### Passage given ###

Kids
- Issue number 20
- Categories: Children's magazine
- Frequency: Monthly
- Founder: Jenette Kahn; Jim Robinson;
- Founded: 1970
- First issue: November 1970; 55 years ago
- Final issue: 1975
- Country: United States
- Based in: New York City
- Language: English
- ISSN: 0023-1312

= Kids (1970s magazine) =

American children's magazine

Kids was a children's magazine published in Cambridge, Massachusetts and later New York City from 1970 to 1975. Its aim was to create a magazine which was, as much as possible, created and edited by children themselves, with minimal adult supervision. The magazine folded in 1975, due to debt incurred by the founding editors and publishers.

==Background and history==
The magazine's founding editors were Jenette Kahn and Jim Robinson, who were both Harvard University alumni. Robinson was a former fifth-grade teacher, and Kahn was a freelance art critic. Robinson used to bring a hand press to his classroom and let his students set and print their own stories and poems. Noticing that the kids were enthralled with publishing their own work, he decided to do it on a bigger scale. Kahn recalls that it was Robinson's idea to print a series of books called Young Words and Pictures that would be entirely written and illustrated by kids for each other.

###

To be done:
1. From the Kids magazine passage, copy the portion starting at "Kids was a children's" and ending at "editors and publishers.".
2. Using the Kids magazine passage, decide whether each statement agrees with it. Answer yes or no and quote the words that settle it.
(a) Kids appeared monthly.
(b) Jenette Kahn had been a fifth-grade teacher.
(c) Debt incurred by the founding editors and publishers caused the magazine to fold.
3. Translate this sentence from the Kids magazine passage into Spanish: "Robinson used to bring a hand press to his classroom and let his students set and print their own stories and poems."

### Information provided ###

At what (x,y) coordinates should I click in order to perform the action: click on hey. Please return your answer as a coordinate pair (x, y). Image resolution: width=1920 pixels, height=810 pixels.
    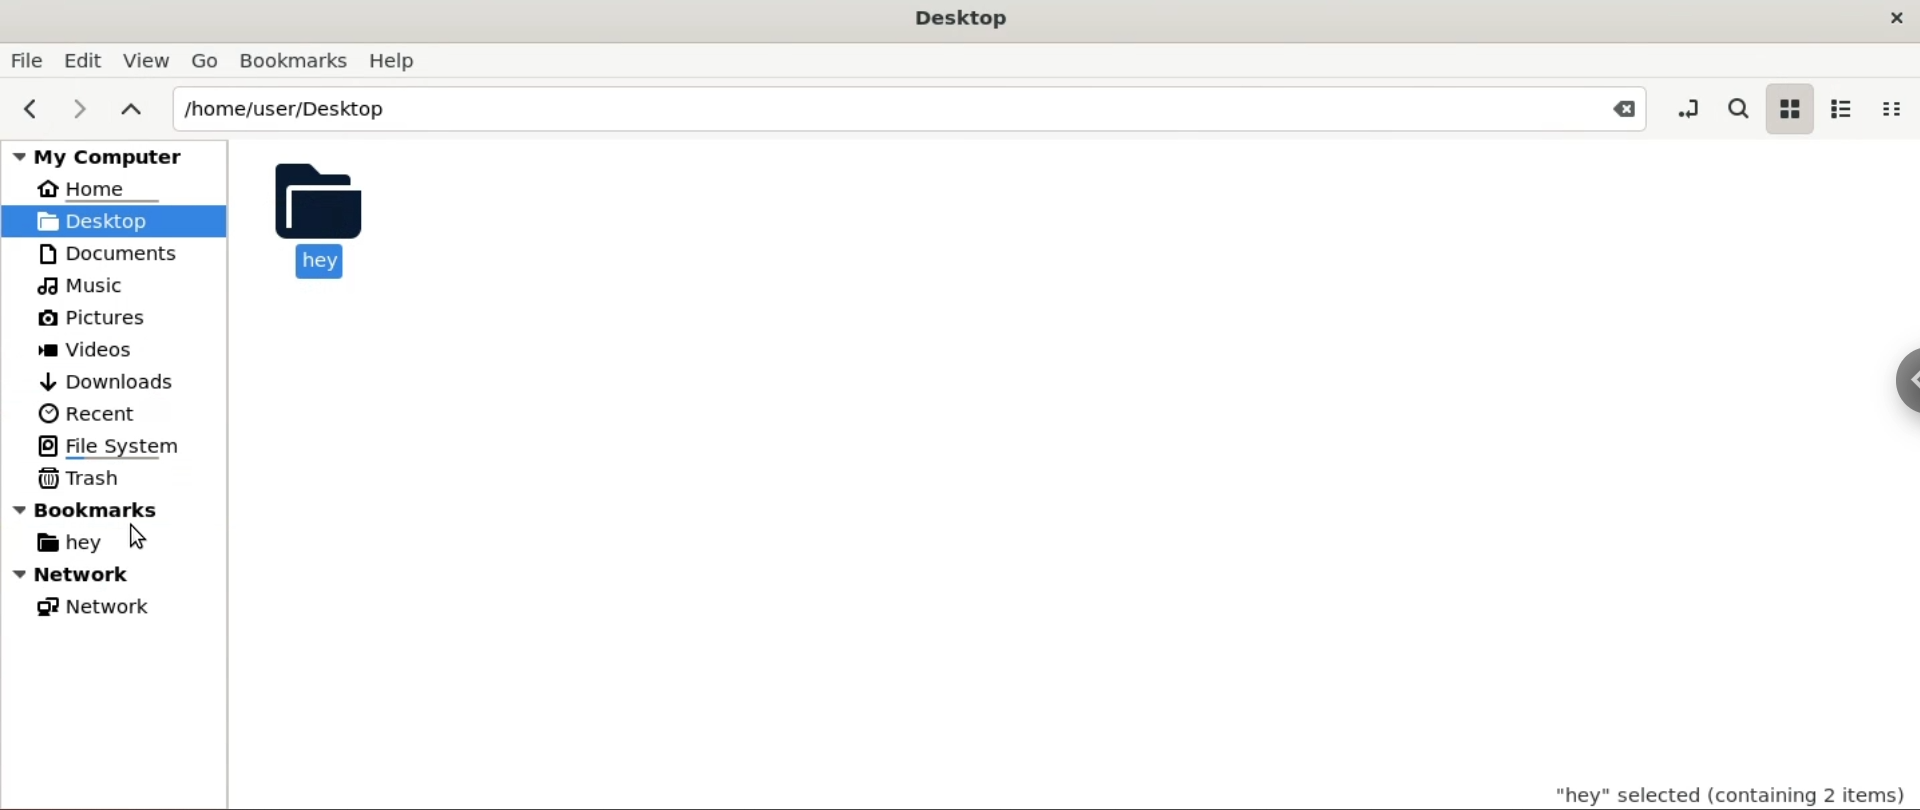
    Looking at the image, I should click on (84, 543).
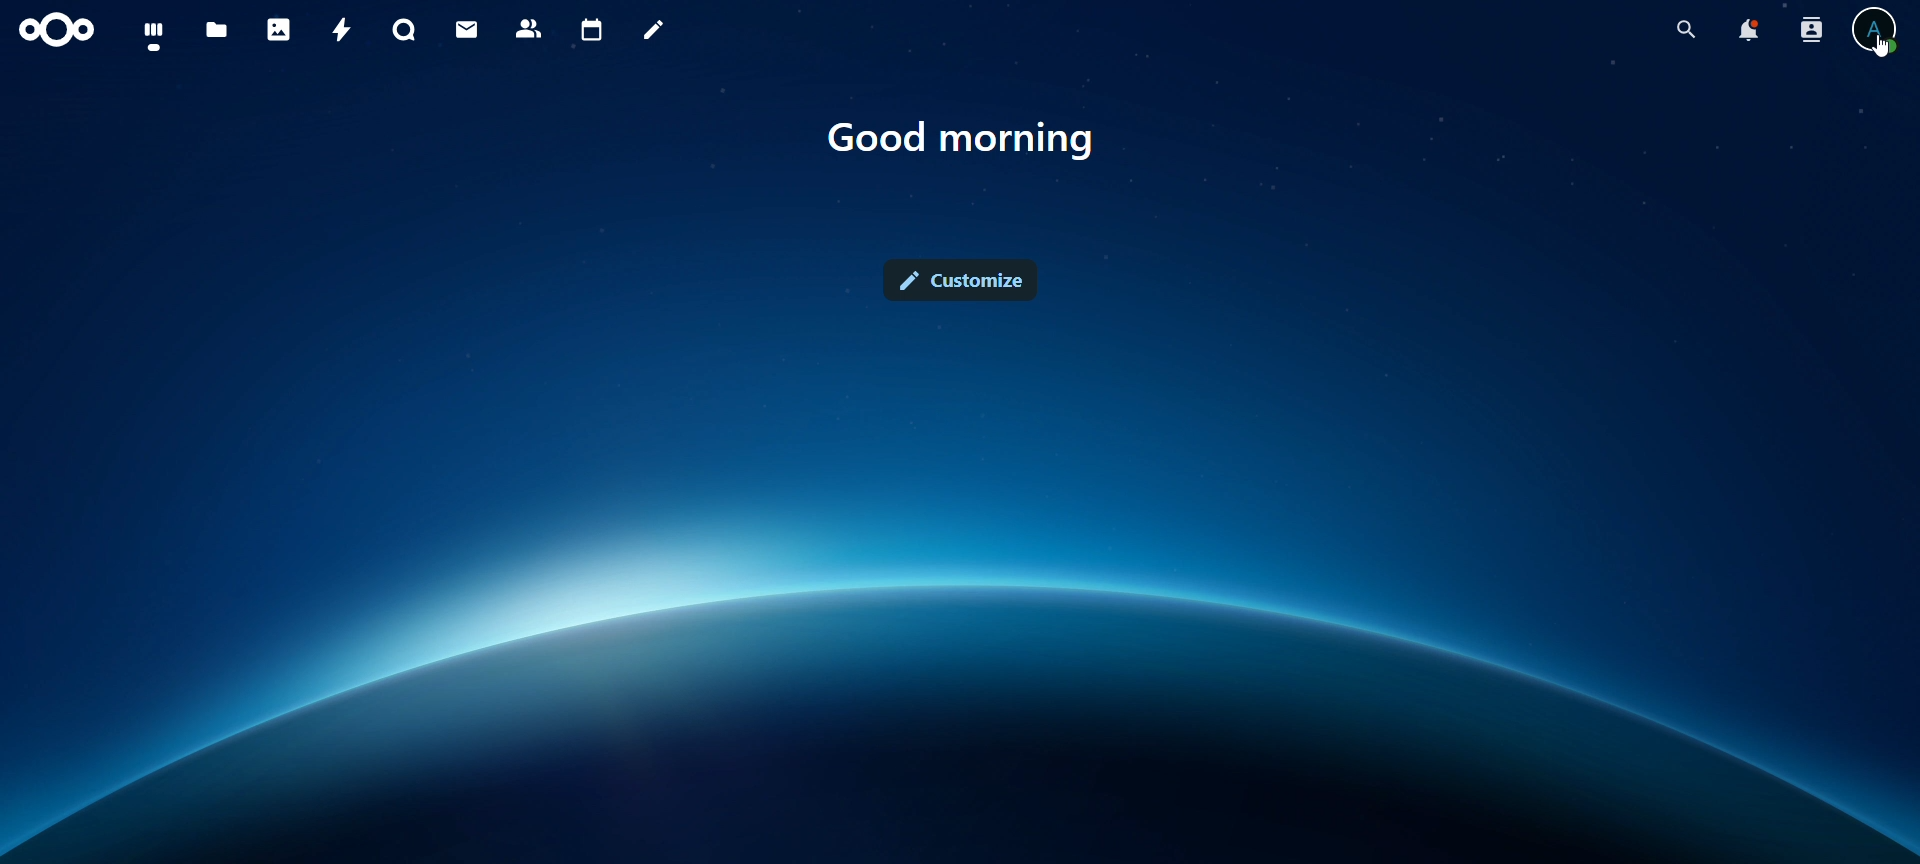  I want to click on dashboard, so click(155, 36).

###

Answers below:
1.
Kids was a children's magazine published in Cambridge, Massachusetts and later New York City from 1970 to 1975. Its aim was to create a magazine which was, as much as possible, created and edited by children themselves, with minimal adult supervision. The magazine folded in 1975, due to debt incurred by the founding editors and publishers.

2.
(a) Yes: "Frequency: Monthly"
(b) No: "Robinson was a former fifth-grade teacher, and Kahn was a freelance art critic."
(c) Yes: "The magazine folded in 1975, due to debt incurred by the founding editors and publishers."

3. Robinson solía llevar una prensa manual a su aula y dejaba que sus alumnos compusieran e imprimieran sus propios cuentos y poemas.